Description: According to the World Bank’s Global Findex data, 1.7 billion adults remain unbanked. Financial exclusion is a global issue. Besides, financial services, such as loans, insurance, derivatives, and fundraising, are controlled by financial intermediaries. These financial service providers often lack transparency and charge high fees.Distributed Ledger Technology (DLT), often known as blockchain, empowers smart contracts to automate enforceable agreements, enable financial inclusion, and cut out middlemen. Financial services based on the DLT have been gaining momentum since 2015. The total value locked in Decentralized Finance (DeFi) smart contracts has quickly increased from a few million in 2017 to more than 10 billion in 2020. Decentralized platforms such as Ethereum and Polkadot are attracting more and more developers and users. However, all the existing decentralized public blockchains are constrained by long finality time, low scalability, and low throughput. By contrast, the Internet Computer, developed by DFINITY Foundation, provides a tamperproof, scalable, and efficient environment, where software is secured by default. The Internet Computer is a highly fault-tolerant decentralized network protocol that combines the computing power of independent data centers around the world.

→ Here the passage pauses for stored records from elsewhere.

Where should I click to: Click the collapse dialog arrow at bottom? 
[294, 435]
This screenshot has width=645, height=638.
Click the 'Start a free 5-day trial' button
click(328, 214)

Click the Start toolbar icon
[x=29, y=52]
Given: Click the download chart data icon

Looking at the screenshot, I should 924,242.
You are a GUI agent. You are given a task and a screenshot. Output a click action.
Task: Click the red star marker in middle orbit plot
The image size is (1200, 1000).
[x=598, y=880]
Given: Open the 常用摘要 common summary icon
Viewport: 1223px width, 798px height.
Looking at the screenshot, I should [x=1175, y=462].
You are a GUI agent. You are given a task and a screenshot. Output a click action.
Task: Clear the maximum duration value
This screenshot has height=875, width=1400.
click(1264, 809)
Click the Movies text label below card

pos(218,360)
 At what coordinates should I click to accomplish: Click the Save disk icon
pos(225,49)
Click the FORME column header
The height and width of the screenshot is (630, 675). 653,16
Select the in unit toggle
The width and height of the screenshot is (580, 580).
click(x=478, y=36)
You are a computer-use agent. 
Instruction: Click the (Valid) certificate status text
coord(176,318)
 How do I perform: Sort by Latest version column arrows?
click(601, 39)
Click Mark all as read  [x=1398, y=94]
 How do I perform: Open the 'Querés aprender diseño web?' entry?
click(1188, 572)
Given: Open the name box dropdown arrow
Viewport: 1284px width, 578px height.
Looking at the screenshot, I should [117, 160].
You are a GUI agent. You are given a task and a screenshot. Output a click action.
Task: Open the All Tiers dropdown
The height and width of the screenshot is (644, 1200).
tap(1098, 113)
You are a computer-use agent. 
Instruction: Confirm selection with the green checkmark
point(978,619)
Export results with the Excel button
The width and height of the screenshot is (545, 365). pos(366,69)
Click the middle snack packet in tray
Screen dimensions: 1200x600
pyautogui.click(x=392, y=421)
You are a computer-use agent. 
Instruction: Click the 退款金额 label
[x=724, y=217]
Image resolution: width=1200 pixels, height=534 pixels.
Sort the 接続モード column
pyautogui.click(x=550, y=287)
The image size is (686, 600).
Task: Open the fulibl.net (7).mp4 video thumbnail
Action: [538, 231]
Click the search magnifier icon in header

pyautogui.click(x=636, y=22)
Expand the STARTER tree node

Outcomes: In this project, student-teams are guided to build DeFi applications on the Internet Computer, which will then be used to design experiments for research on DeFi. Students will create a live web application on the Internet Computer, present the application design at SciEcon Accelerator Seminar, document products on a project website, and submit a proposal for further publishable research. Example applications include the following:

• Algorithmic Stable Coin: Cryptocurrencies often experience sharp price fluctuations. To solve this problem, stable coins aim at pegging to sovereign currencies, such as USD. Ampleforth is one promising stable coin. In this project, students design an algorithmic stable coin protocol on the Internet Computer by referring to the design of Ampleforth.
• Decentralized Exchange (DEX): DEX allows users to exchange cryptocurrencies directly with each other on the blockchain without trusting an intermediary. Uniswap is the most popular DEX with the most users and the largest trading volume. In this project, students design a DEX on the Internet Computer that inherits the ideal features of Uniswap.
• Decentralized Bank: Decentralized Banks connect borrowers to lenders efficiently by utilizing smart contracts and allowing users to interact without permission. Moreover, the interest rates in decentralized banks are determined algorithmically following the law of supply and demand rather than being controlled by the central bank. Compound has the largest total value locked among all the existing decentralized banks. In this project, students design a decentralized bank on the Internet Computer following the protocol of Compound.

Skills: Students should have some background in design and analysis of algorithms and in programming/software development. In addition, interest and experience in financial tech is helpful.